Exercise details: If a line in the records below contains the word "breadcrumb", return that line.

Excerpts from a dataset
[Start of section]
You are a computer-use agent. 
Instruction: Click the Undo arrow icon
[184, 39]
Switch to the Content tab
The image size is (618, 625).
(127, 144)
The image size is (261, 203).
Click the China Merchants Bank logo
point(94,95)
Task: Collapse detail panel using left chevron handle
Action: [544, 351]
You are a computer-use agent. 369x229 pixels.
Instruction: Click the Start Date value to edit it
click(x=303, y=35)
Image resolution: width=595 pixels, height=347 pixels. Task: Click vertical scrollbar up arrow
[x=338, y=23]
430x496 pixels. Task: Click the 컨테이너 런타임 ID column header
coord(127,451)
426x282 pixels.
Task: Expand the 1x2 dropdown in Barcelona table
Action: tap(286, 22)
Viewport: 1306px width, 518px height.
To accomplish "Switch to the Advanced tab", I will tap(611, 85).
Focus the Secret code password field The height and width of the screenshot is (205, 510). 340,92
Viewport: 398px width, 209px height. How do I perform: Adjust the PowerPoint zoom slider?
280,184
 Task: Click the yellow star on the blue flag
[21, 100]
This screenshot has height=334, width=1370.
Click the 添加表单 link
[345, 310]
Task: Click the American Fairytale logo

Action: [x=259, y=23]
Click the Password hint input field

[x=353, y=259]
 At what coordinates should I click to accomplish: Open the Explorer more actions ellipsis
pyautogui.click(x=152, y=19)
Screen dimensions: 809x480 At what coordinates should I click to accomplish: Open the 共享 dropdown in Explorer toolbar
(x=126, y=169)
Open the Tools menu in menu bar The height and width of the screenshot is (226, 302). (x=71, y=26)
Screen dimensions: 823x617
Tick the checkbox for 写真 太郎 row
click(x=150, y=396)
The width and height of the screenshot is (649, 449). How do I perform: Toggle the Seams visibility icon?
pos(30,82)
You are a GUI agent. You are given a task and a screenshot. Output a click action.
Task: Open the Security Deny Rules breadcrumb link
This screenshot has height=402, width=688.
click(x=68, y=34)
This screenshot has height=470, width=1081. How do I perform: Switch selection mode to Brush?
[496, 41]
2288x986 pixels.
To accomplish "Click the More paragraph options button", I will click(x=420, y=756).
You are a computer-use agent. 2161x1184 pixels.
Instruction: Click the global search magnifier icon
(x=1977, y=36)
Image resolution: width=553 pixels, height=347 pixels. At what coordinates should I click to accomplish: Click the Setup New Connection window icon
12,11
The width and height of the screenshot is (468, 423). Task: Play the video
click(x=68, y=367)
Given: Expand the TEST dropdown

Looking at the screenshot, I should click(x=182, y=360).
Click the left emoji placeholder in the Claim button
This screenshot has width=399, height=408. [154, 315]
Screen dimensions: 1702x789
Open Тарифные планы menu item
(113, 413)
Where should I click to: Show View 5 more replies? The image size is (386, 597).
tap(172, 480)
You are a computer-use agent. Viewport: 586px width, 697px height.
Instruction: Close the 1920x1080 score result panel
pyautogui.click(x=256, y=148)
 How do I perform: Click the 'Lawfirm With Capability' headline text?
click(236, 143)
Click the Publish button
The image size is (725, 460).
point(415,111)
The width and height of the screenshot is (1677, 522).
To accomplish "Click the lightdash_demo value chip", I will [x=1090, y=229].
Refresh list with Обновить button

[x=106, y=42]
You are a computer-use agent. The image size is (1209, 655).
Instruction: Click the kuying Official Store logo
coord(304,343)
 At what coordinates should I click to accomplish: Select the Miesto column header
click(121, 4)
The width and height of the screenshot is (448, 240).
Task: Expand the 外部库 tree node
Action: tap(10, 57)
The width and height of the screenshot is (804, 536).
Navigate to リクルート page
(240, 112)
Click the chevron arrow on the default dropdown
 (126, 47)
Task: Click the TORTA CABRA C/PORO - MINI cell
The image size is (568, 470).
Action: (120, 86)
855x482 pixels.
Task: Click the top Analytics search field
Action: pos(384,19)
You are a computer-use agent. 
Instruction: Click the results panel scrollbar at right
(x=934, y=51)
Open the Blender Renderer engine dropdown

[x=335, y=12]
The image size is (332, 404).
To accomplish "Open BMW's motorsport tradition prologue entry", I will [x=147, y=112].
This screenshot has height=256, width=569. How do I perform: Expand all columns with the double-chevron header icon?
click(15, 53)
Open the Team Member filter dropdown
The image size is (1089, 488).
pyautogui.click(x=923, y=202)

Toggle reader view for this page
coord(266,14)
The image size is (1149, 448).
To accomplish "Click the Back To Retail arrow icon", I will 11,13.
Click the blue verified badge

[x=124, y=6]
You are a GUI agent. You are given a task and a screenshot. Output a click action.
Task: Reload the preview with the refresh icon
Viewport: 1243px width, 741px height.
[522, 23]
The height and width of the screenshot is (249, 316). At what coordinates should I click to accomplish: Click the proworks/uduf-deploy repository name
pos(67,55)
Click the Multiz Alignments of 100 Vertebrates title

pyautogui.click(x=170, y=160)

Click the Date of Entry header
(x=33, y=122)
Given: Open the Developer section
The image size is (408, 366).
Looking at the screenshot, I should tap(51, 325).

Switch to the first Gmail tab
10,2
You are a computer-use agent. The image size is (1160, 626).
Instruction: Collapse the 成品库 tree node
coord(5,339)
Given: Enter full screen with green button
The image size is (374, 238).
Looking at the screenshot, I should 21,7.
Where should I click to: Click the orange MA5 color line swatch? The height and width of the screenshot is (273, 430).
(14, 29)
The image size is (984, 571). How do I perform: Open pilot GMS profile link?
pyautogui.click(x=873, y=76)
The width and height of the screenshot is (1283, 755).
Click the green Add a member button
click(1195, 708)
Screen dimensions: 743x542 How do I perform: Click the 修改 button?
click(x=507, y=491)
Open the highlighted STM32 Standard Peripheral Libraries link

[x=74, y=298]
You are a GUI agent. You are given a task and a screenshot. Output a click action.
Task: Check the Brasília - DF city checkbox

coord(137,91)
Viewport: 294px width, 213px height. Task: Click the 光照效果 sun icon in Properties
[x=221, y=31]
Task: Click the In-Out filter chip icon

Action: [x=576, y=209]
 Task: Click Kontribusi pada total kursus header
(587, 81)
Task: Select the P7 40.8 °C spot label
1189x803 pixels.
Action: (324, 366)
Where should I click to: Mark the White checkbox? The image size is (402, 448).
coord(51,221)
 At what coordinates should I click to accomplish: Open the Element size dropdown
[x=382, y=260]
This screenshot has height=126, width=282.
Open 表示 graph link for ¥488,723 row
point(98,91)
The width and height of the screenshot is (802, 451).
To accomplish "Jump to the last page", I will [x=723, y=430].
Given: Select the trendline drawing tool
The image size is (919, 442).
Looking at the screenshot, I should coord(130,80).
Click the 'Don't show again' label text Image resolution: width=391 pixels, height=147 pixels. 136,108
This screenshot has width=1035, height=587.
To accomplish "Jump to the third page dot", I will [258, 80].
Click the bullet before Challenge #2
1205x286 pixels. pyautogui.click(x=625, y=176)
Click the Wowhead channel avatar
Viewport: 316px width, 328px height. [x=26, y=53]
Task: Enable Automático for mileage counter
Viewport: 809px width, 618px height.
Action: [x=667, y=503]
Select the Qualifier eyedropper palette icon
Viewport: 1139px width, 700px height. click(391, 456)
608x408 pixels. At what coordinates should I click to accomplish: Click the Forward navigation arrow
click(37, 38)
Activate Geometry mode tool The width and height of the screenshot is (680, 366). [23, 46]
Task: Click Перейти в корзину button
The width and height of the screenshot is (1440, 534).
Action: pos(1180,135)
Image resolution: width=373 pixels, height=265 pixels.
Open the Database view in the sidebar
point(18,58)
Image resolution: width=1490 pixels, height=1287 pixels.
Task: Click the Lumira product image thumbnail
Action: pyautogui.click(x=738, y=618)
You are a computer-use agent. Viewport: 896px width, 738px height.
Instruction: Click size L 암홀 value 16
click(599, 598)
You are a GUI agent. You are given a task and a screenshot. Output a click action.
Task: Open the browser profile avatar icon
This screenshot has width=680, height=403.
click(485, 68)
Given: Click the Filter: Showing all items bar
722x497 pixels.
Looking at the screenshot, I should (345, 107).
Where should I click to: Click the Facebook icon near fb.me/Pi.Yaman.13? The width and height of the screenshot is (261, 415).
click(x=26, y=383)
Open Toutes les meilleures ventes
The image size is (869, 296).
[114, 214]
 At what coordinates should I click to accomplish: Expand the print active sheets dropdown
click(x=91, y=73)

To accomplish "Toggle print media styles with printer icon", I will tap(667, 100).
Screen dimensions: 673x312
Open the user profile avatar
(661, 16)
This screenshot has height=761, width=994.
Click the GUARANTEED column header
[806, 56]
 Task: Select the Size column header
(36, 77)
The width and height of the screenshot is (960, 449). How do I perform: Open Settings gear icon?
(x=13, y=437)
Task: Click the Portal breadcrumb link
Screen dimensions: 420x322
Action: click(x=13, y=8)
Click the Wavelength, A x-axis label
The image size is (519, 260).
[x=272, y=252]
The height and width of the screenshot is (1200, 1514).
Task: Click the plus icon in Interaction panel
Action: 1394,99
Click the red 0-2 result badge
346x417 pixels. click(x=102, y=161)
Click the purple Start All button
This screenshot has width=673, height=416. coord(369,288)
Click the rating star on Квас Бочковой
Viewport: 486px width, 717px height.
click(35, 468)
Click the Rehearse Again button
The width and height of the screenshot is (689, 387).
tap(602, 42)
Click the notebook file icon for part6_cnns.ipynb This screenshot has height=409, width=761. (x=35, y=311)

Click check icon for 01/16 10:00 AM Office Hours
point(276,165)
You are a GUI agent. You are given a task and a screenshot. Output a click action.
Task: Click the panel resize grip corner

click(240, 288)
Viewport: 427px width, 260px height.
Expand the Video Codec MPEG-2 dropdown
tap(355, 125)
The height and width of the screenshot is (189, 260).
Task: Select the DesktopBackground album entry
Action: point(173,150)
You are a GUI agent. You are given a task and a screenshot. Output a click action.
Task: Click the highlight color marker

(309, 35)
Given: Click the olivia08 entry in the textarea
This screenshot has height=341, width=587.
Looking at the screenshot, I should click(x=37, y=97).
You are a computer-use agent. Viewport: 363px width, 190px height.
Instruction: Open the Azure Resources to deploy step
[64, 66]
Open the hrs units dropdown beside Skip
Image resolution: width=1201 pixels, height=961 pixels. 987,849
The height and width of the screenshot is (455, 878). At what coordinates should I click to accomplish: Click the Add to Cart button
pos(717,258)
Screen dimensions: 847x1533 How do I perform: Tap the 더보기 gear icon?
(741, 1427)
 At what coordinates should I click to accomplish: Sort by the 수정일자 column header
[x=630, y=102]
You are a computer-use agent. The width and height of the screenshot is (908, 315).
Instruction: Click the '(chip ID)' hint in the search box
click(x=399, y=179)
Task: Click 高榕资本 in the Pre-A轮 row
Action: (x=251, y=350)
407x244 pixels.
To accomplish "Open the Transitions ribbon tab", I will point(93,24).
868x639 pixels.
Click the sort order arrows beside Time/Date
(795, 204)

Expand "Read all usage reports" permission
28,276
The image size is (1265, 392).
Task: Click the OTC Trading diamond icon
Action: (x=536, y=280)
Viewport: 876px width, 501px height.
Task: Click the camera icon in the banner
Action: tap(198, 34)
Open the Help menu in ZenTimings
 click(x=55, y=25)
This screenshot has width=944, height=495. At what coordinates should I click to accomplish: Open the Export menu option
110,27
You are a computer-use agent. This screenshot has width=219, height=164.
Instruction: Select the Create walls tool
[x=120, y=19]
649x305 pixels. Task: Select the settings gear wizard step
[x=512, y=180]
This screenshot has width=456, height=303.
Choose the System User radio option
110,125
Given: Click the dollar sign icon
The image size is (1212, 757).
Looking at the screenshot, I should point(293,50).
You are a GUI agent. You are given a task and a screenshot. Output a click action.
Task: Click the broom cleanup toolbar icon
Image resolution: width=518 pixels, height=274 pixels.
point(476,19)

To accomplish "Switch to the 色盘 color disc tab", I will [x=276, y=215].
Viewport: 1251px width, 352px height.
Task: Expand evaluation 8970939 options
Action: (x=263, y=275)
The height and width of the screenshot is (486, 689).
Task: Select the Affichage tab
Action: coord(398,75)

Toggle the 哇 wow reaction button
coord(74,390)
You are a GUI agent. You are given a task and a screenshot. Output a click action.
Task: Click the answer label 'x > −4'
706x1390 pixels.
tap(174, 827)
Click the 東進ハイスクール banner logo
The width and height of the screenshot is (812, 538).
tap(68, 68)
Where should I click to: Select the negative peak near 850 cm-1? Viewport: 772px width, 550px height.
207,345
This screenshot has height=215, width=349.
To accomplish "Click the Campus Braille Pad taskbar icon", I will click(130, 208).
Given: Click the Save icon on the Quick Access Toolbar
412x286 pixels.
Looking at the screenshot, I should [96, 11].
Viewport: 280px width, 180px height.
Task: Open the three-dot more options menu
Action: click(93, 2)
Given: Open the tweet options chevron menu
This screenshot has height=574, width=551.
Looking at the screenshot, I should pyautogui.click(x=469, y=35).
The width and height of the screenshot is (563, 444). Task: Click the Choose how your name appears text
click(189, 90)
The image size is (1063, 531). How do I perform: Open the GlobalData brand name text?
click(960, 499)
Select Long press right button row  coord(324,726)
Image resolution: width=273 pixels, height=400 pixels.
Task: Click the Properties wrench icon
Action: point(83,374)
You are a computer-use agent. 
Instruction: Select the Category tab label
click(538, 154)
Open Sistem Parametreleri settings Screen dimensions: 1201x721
[End of section]
Your response:
Task: Open the Security Deny Rules breadcrumb link
Task: Click the Portal breadcrumb link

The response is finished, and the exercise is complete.